Kutipan
Pada sekitar tahun 1784, muncul sosok ulama pemimpin sebuah surau di kota tua Ampat Angkat.

Beliau dikenal sebagai Tuanku Nan Tuo yang bertarikat Syatariyah. Surau yang dipimpinnya itu menjadi pusat kajian hukum Islam sekaligus basis dakwah.

Tuanku Nan Tuo melancarkan misi dakwah ke berbagai daerah dengan mengutus delegasi, termasuk muridnya, Jalaludin.

Menurut pendapat Christine Dobbin yang dikutip dari Langgam.id, dakwah dimulai secara halus.

Caraya adalah dengan membujuk desa-desa terdekat untuk menerima hukum Islam, khususnya dalam perdagangan.

Dakwah memang kerap kali melibatkan kontak fisik. Namun, itu hanya terjadi di daerah-daerah kekuasaan para perampok, penculik, dan pedagang budak.

Delegasi Tuanku Nan Tuo menyerbu daerah tersebut dan menahan para perampok.

Aktivitas dakwah Tuanku Nan Tuo dan muridnya mengalami keberhasilan sebelum tahun 1790-an.

Perdagangan di kawasan Ampat Angkat mengalami kemajuan. Tuanku Nan Tuo kemudian dikenal sebagai ulama pelindung para pedagang.

Selain aktif berdakwah, kedua tokoh tersebut dikenal sebagai pionir dalam perjuangan memurnikan ajaran Islam di Tanah Minang, serta berpengaruh besar secara politik dan ekonomi.

Dakwah mereka ini merupakan wujud pelaksanaan perintah Allah Swt. dalam Al-Qur’an.

فَلَا تُطِعِ الْكٰفِرِيْنَ وَجَاهِدْهُمْ بِهٖ جِهَادًا كَبِيْرًا

Falaa tuthi’i alkaafiriina wajaahidhum bihi jihaadan kabiiraan.

Artinya:

“Maka janganlah kamu mengikuti orang-orang kafir, dan berjihadlah terhadap mereka dengan Al-Qur’an dengan jihad yang besar.” (QS Al-Furqan: 52)

Kedatangan Tiga Haji

Selanjutnya, gerakan kelompok Tuanku Nan Tuo mendapatkan dukungan dan semangat baru setelah kedatangan “Tiga Orang Haji” Minangkabau dari Makkah.

Ketiganya adalah Haji Miskin, Haji Sumanik (Muhammad Arief), dan Haji Piabang (Abdur Rahman).

Tiga Orang Haji merupakan santri dan pengikut tarikat Syatariyah. Mereka juga aktif sebagai pedagang dan sukses sehingga bisa berangkat menunaikan ibadah haji.

Kedatangan mereka di Makkah bersamaan dengan peristiwa revolusi Wahabi di Arab Saudi.

Tidak mengherankan jika kemudian banyak pendapat yang muncul belakangan, yang mengatakan bahwa mereka bertiga ini membawa pengaruh Wahabi bagi Islam di Minangkabau.

Tiga Orang Haji sama-sama berjuang memurnikan Islam.

Bahan Tersedia
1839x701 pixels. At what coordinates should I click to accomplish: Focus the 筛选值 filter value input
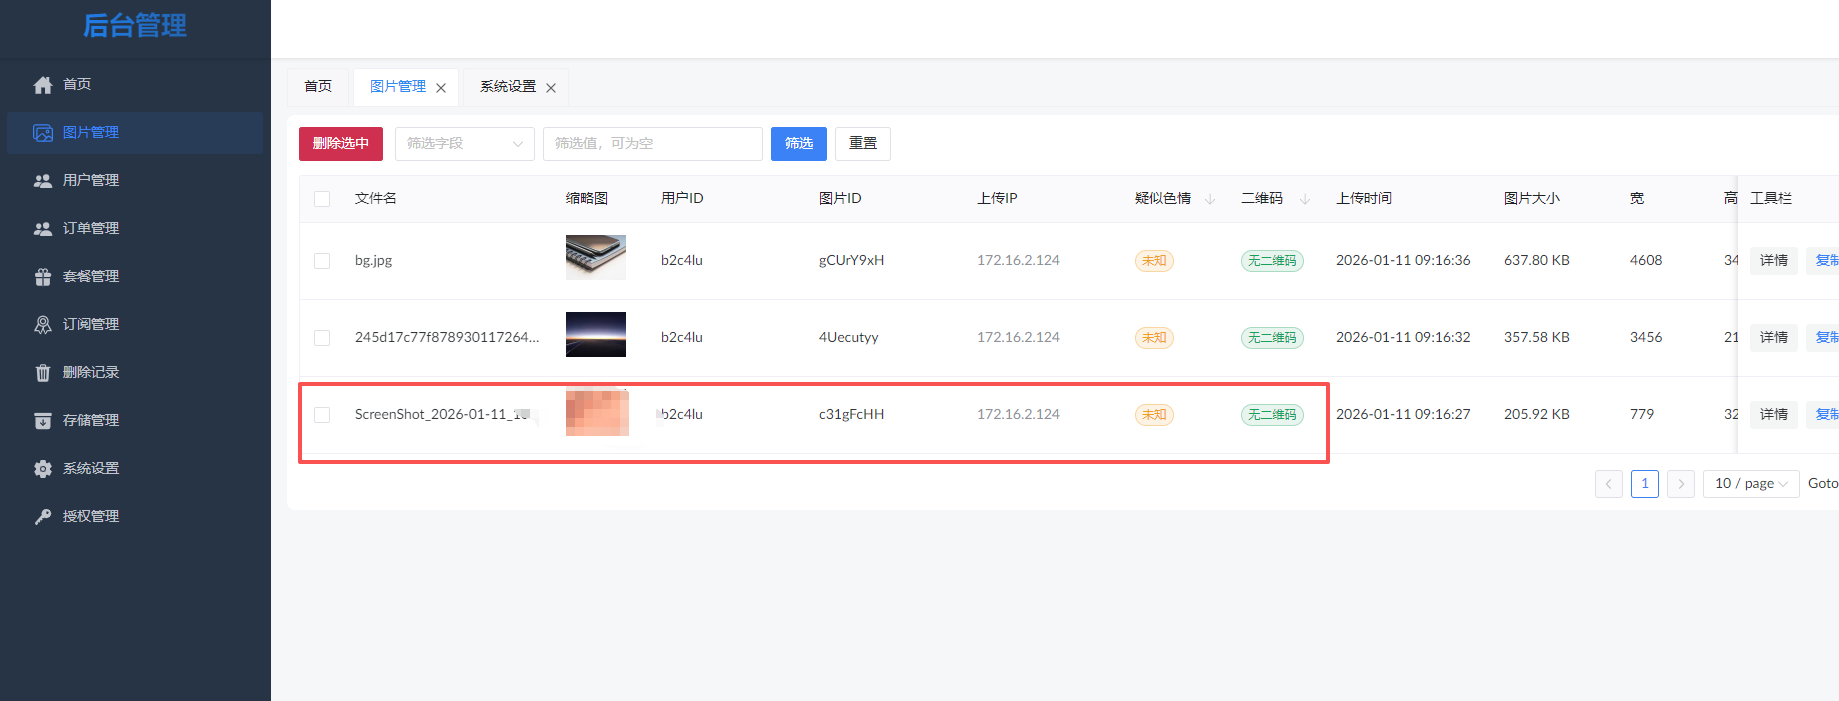(652, 144)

Soal Tertulis
Lanjutkan kutipan tentang dakwah Tuanku Nan Tuo dan Tiga Orang Haji di Minangkabau, dimulai setelah kalimat terakhirnya.

Hasil Tugas
Namun, hanya Haji Piabang yang menemukan jalan mulus, sementara dua lainnya terpaksa harus berpindah ke lain daerah guna memperoleh lebih banyak dukungan.

Haji Miskin pindah ke Ampat Angkat, kemudian mendapatkan dukungan delapan orang Tuanku, termasuk Tuanku Nan Renceh, guru Malin Basa.

Delapan orang Tuanku berbaiat kepada Haji Miskin, mereka dikenal dengan sebutan “Harimau Nan Salapan”.

Harimau Nan Salapan menginginkan Tuanku Nan Tuo menjadi pemimpin perjuangan, tetapi beliau menolak.

Lalu, mereka mengangat putra dari guru Tuanku Nan Tuo, yaitu Tuanku Muda Mansiangan.

Kaum Paderi ingin mewujudkan pemerintahan yang dipimpin oleh ulama. Barangkali, mereka merujuk pada sabda Rasulullah saw. bahwa ulama adalah pewaris nabi-nabi.

Hal ini sebagaimana pernah diriwayatkan oleh Imam at-Tarmidzi.

إِنَّ الْعُلَمَاءَ وَرَثَةُ الْأَنْبِيَاءِ، إِنَّ الْأَنْبِيَاءَ لَمْ يُوَرِّثُوا دِينَاراً وَلاَ دِرْهَماً إِنَّمَا وَرَّثُوا الْعِلْمَ فَمَنَ أَخَذَهُ أَخَذَ بِحَظٍّ وَافِرٍ

Innal’ulamaa’a wa ratsatal ‘anbiyaa’i, innal ‘anbiyaa’a lam yurritsuu diinaaraa walaa dirhamaa innamaa warratsuul ‘ilma famanaa akhadza bihaddlin waa firin.

Artinya:

“Sesungguhnya, ulama adalah pewaris para nabi. Sungguh, para nabi tidak mewariskan dinar dan dirham. Sungguh, mereka hanya mewariskan ilmu. Barang siapa mengambil warisan tersebut, ia telah mengambil bagian yang banyak.”

Fase Kedua Gerakan Pemurnian Islam

Terbentuknya Harimau Nan Salapan juga menandai dimulainya fase kedua, selain juga adanya seruan jihad untuk meningkatkan perjuangan pemurnian Islam.

Sosok di balik proses dakwah ini tidak lain adalah para murid Tuanku Nan Tuo sendiri, termasuk Tuanku Nan Renceh.

Kelompok inilah yang kemudian disebut sebagai Kaum Paderi generasi awal.

Mereka kurang cocok dengan metode dakwah ala Tuanku Nan Tuo yang lebih banyak melakukan kompromi sehingga perjuangan berjalan lambat dan tidak meluas.

Perjuangan Kaum Paderi gelombang pertama sebagian besar berakhir dengan damai.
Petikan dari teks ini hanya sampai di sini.